Ever since you began to walk, you have refused to sit down in the bathtub. You totter resolutely from one end to the other, a jar lid or medicine dropper or travel-size bottle of shampoo held in each fist. Small butt. Round belly. Aghast at the thought of sitting.
So I decided to start bathing with you again, something I haven't done since you were small. I thought of doing so a few nights ago when I had an entire half hour long phone conversation with my friend Miriam while she was in the tub with her 18-month-old daughter, Ursula. So now I fill the water a little higher and make the temperature a little warmer. I try not to think about the hunched curve of my spine or the swells of belly fat at my waist. I lean my back into the faucet so you won't hit it with your head. Tonight I added bubbles. You were baffled. I could feel your muscles relax when some of the bubbles cleared a bit and you could see your toes in the water below. You quickly forgot about the bubbles and focused on a Dasani water bottle instead. You sat facing me, your legs pressed against my thighs, and practiced putting the blue cap on the water bottle, over and over again.
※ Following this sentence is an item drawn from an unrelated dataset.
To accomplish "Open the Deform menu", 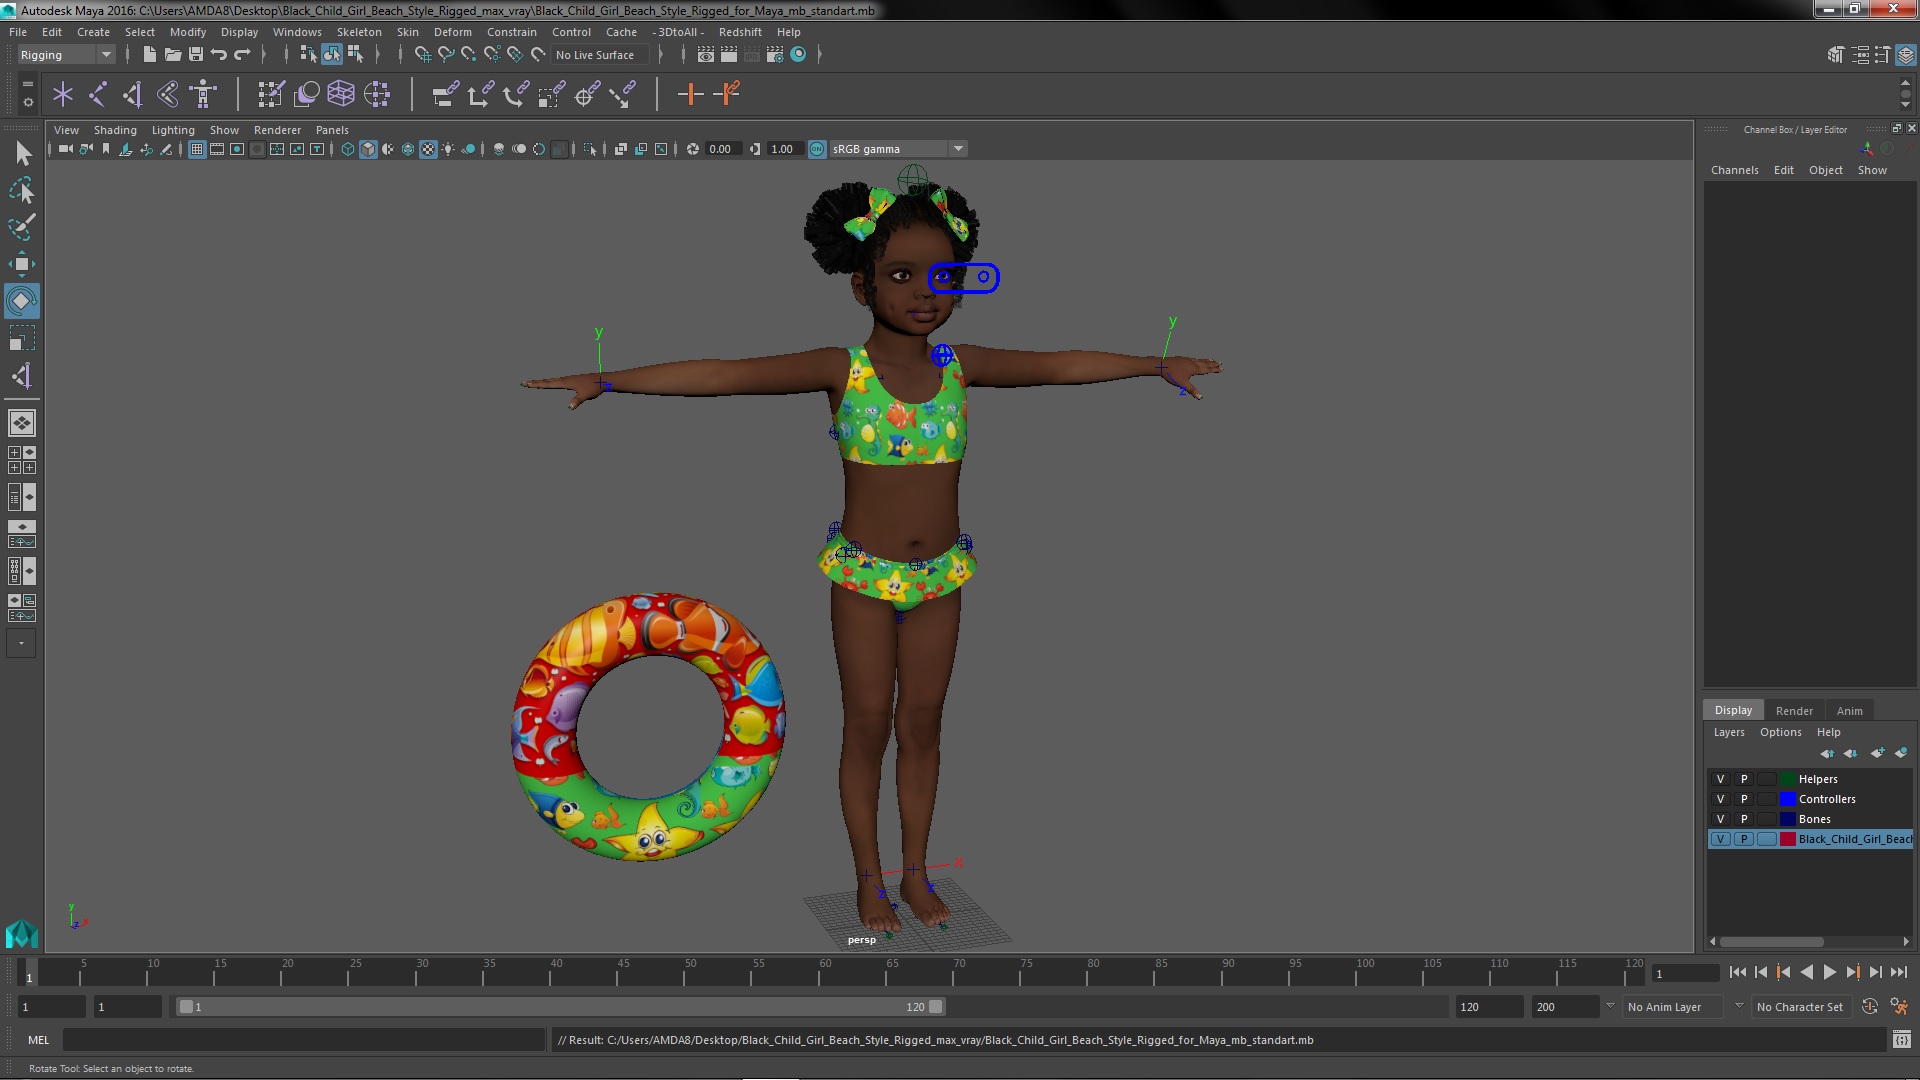I will coord(452,30).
Sometimes I know, when a moment is happening, that I will long to return to it when you are grown. Like tonight. The warmth, your slick skin and dark lashes, the barely noticeable echo of our voices, the sound of Daddy finishing the dinner dishes downstairs, Luxy nosing the door open from time to time to peer in on us, the bubbles silently dispersing (a soft fizzing sound I can actually hear when alone in the tub), and your absolute focus on a small blue lid and the place you know it belongs.
That last paragraph almost brought me to tears. Those thoughts always seem to come to me when I'm reading Ephram books before bedtime, or putting his pajamas on.